Task brief:
Search the entries for the word "mark" and copy each line that has it.

Input records:
__________
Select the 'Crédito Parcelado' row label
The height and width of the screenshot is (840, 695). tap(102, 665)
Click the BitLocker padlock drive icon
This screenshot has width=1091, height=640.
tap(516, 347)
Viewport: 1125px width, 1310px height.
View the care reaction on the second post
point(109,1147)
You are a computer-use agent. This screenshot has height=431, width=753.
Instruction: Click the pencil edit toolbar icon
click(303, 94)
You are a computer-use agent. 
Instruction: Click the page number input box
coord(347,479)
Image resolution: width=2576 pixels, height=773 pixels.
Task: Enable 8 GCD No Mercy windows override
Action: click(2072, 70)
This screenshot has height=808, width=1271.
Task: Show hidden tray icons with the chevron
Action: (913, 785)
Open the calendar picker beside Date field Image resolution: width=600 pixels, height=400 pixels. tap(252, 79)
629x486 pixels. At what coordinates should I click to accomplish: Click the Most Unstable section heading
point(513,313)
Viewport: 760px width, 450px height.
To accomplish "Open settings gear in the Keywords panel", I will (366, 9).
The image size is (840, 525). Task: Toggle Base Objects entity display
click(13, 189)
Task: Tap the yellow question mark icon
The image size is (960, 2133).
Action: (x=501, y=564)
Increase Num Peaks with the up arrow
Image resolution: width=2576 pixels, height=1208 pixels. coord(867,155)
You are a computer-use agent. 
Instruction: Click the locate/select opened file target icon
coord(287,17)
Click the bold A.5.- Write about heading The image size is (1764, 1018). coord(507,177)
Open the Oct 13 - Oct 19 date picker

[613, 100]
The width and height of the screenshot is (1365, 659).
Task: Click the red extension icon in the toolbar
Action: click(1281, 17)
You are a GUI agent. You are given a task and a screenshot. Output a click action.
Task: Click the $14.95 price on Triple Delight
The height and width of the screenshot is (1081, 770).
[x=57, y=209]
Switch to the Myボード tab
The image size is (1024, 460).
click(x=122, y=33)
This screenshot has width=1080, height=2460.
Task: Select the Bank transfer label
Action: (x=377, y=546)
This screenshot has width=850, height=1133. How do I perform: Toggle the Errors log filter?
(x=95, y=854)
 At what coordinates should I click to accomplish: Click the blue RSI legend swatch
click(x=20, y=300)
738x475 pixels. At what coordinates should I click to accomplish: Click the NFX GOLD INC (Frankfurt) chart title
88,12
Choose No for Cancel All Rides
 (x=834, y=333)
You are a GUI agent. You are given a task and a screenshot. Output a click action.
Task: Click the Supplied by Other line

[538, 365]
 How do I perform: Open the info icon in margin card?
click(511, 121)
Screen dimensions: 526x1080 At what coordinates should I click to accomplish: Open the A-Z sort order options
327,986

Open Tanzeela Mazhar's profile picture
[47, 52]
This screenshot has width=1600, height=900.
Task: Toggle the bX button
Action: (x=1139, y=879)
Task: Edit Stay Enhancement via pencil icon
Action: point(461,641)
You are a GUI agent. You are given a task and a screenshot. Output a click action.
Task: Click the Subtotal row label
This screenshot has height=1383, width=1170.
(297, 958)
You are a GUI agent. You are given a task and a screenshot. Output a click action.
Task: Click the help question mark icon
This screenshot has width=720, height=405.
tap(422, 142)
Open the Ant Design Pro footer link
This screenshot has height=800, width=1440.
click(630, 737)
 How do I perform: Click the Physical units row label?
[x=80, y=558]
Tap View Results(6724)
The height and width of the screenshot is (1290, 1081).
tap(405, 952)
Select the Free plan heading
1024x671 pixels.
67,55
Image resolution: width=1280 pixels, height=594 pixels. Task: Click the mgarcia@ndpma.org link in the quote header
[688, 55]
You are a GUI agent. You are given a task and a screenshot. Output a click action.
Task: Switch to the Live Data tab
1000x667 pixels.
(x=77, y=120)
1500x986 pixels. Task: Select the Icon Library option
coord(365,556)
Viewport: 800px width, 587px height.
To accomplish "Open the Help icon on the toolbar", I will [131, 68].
__________
Solution:
Task: Tap the yellow question mark icon
Task: Click the help question mark icon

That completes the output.